This repository contains the work done during my summer internship at uOttawa under the supervision of Prof. Augusto Gerolin. We have implemented various algorithms in Python to solve the optimal transport problem for the multi-marginal case. These algorithms are also used to study the dissociation of atoms which is of interest in Density Functional Theory.
The emd.ipynb notebook demonstrates how to use functions from the Python Optimal Transport (POT) library to solve the primal problem. Different kinds of data tested include:
- 1D Probability Distributions
- 2D Probability Distributions
- 2D Binary Grids
- 2D Discrete Point Clouds
We also look at how wasserstien distance can be used as a valid distance measure to compare two distributions. Matplotlib is used to plot matrices and transport mappings.
Sinkhorn algorithm is used to find solutions of entropy-regularised optimal transport problems. The sinkhorn.ipynb notebook contains two versions of sinkhorn based on the stopping time - no. of iterations or marginal condition. The sinkhorn algorithm is tested on different kinds of data along with different values of epsilon and size of data. The performance of sinkhorn is compared with the emd function from the POT library and the results are tabulated.
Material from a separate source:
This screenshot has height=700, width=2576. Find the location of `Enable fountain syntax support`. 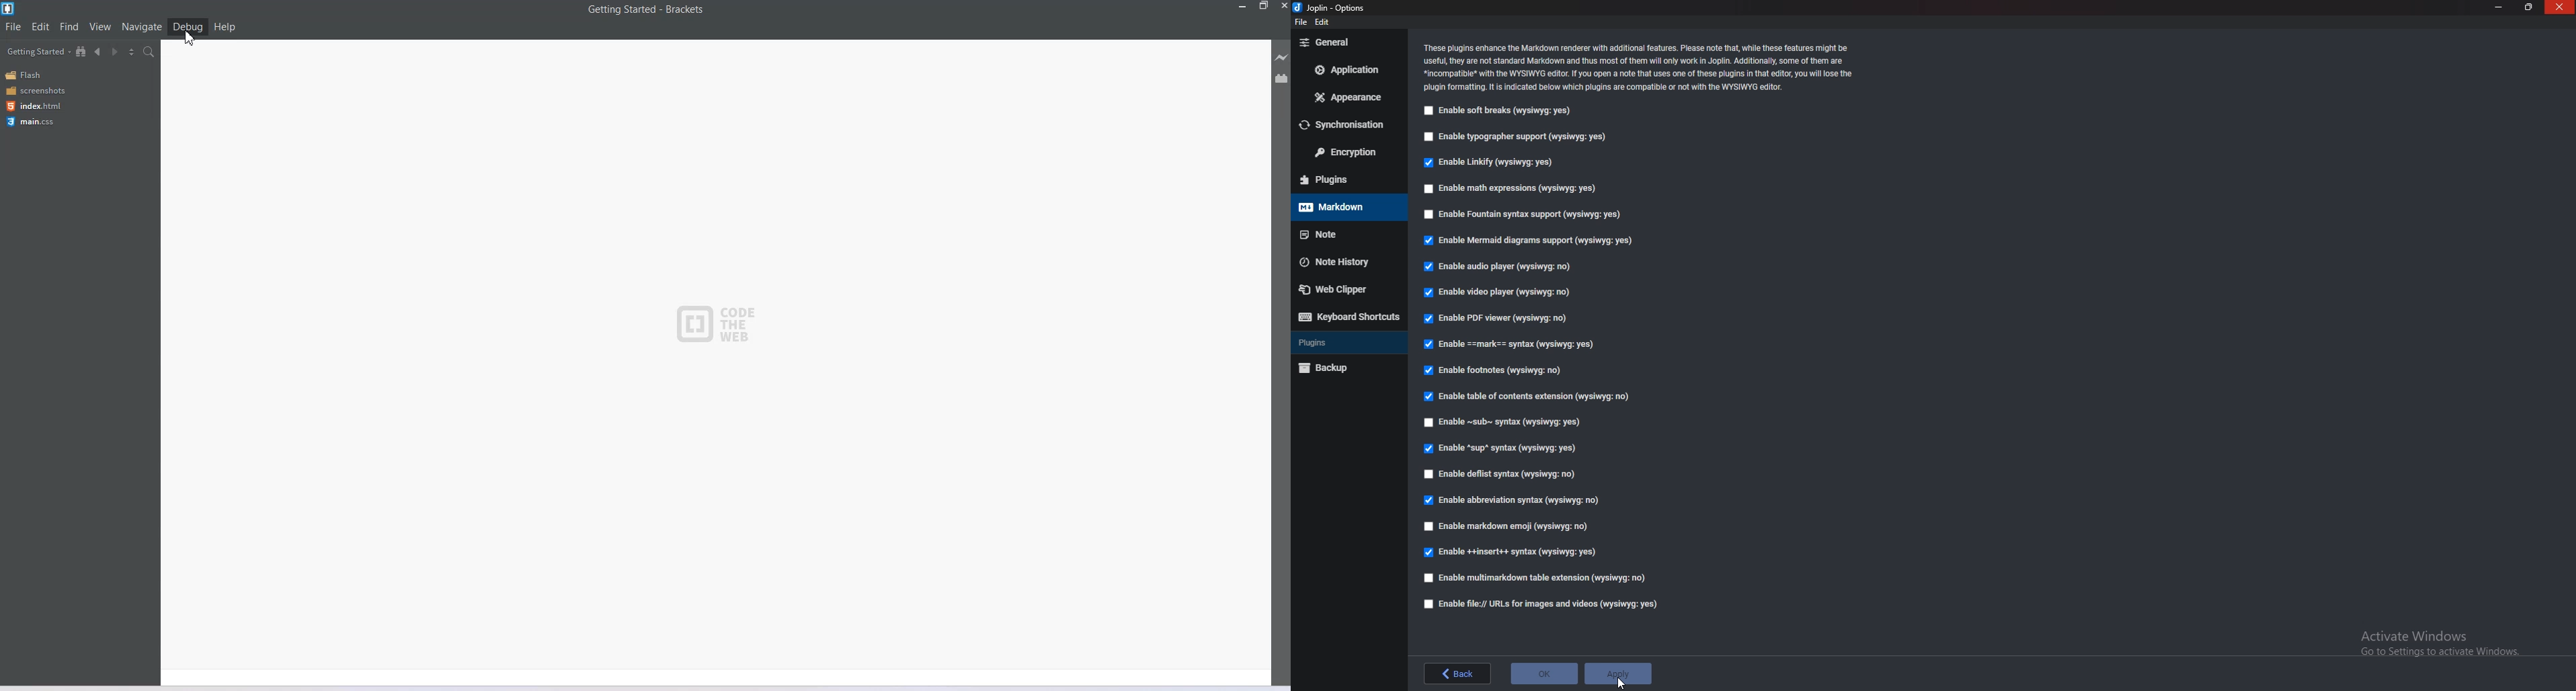

Enable fountain syntax support is located at coordinates (1530, 214).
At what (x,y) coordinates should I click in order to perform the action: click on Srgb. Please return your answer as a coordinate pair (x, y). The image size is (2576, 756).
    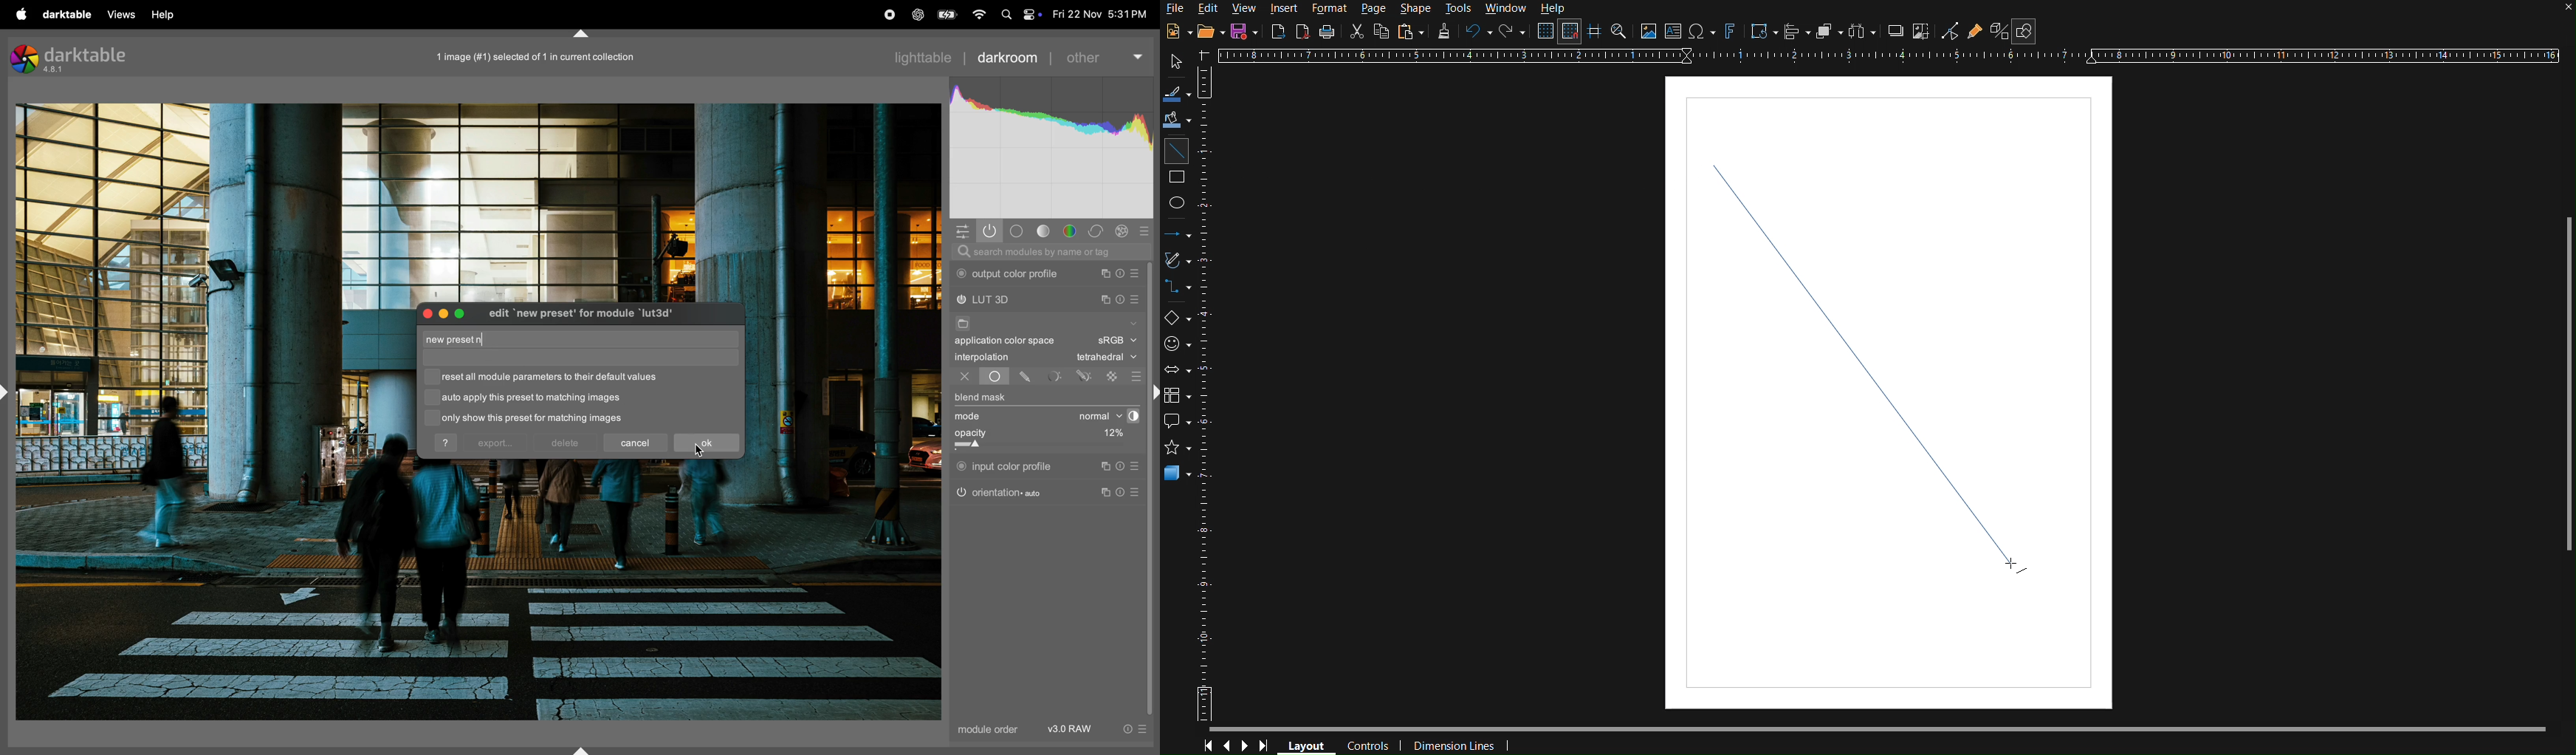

This notebook expands from the previous sinkhorn algorithm to work for the multi-marginal case. The SinkhornSolver class contains the previous implementations of sinkhorn and a new implementation which updates scaling vectors at random. Tensors are stored as numpy arrays and brodcasting is used to perform multiplication of scaling vectors and n-dimensional tensors. The running time vs. the number of marginals are tabulated. It shows that the running time increases exponentially as the number of marginals are increased.
The multi-marginal sinkhorn algorithm is used to study qualitatively the dissasociation of two atoms. To model the dissociation of the electrons we choose the one-body density as a superpostion of two Gaussian with their center separated a distance R. The coulomb distance is chosen as the cost function since we are dealing with electron-electron repulsion. The scaling vectors which are the Kantorovich potentials are plotted using matplotlib. We also plot the total potential energy (wasserstien distance) as a function of R. Finally, other densities like Lorentzian, and Uniform density are also tested.
The gradient_descent.ipynb notebook includes a preliminary implementation of solving optimal transport using neural networks. The neural network is trained and built using Tensorflow. The input of the neural network is the marginal vector and the output is the potential from which we can generate the coupling matrix. The projection of the coupling matrix (for the multi-marginal case) is plotted after every training iteration to visualise the evolution of the coupling matrix.
The utils folder is a package within the repository to share various helper functions between notebooks. Functions in data.py can be used to get different types of densities/marginals. The dist.py includes functions to get cost matrices and tensors for various distance measures like euclidean, euclidean-squared, coulomb, ln-metric. The plot.py contains functions that use matplotlib to plot various matrices and mappings.